In preclinical research, histopathological analysis is the gold standard for verifying RDN. So far, there is no clinical method to immediately monitor the effect of renal nerve ablation. Currently, three monitoring methods have been studied: (1) direct nerve stimulation, (2) indirect testing induced by reflex (mental stress, head tilt, lower body negative pressure and isometric grasping, etc.), (3) passive monitoring (renal deprivation) Norepinephrine/renin overflow rate, blood pressure-flow monitoring).

2. Is the effect of RDN blood pressure lasting?

Although RDN can continue to lower blood pressure in the short term, there is still a lack of relevant data on the long-term efficacy.
So far, there is uncertainty about the possibility of renal reinnervation after RDN.
Preclinical studies have shown that anatomical rather than functional reinnervation may occur after RDN.

3. Can RDN reduce the risk of cardiovascular disease?

After the use of antihypertensive drugs, for every 10 mmHg reduction in systolic blood pressure in the office, the risk of major cardiovascular diseases can be significantly reduced by 20%, the risk of coronary heart disease is reduced by 17%, the risk of stroke is reduced by 27%, the risk of heart failure is reduced by 28%, and all-cause death The rate is reduced by 13%.

However, it is not clear whether these beneficial effects related to blood pressure can be equivalent to the benefits of device antihypertensive therapy. A meta-analysis showed that RDN has a beneficial effect on cardiovascular target organ damage in patients with refractory hypertension, but the follow-up time of most (76%) studies is limited to 6 months (the longest follow-up time is 12 months) ).

4. Which patients are the ideal target populations for RDN?

Early trials (including trials specifically for the treatment of patients with refractory hypertension) have provided convincing evidence for the safety of RDN. Recent studies have shown that RDN can be used in patients with mild to moderate hypertension (with/without antihypertensive drugs). The antihypertensive effect provides evidence.

Compared with antihypertensive drugs, RDN has two significant advantages: First, the lowering of blood pressure can continue throughout the day, and has nothing to do with blood drug concentration.
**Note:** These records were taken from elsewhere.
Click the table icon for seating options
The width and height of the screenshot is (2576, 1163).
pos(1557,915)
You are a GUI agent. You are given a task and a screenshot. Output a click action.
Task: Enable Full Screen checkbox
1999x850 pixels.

Secondly, RDN blood pressure has nothing to do with whether or not to adhere to antihypertensive drugs. Therefore, RDN may provide an alternative treatment for patients who are intolerant or unwilling to take antihypertensive drugs.

In addition, RDN may be a treatment option for other diseases characterized by increased sympathetic nerve activity, such as chronic kidney disease, metabolic syndrome, heart failure, myocardial infarction, atrial fibrillation, and ventricular tachycardia. For patients with atrial fibrillation, RDN is not only expected to assist pulmonary vein isolation to reduce atrial fibrillation recurrence, but also as a means of primary prevention of atrial fibrillation in patients with high-risk hypertension/non-hypertension.

In cardiovascular interventions, RDN is the most frequently studied treatment method in sham operation controlled trials. Both radiofrequency and ultrasound RDN can continuously reduce the clinic and ambulatory blood pressure of hypertensive patients, regardless of whether they continue to take antihypertensive drugs.

 

 

Future research on RDN should focus on:

(1) Identify the patient groups with the highest response to RDN;

(2) Determine a reliable and simple method to verify the integrity of the ablation during the operation;

(3) To study the application of RDN in other patients with increased sympathetic nerve activity, including but not limited to heart failure and arrhythmia.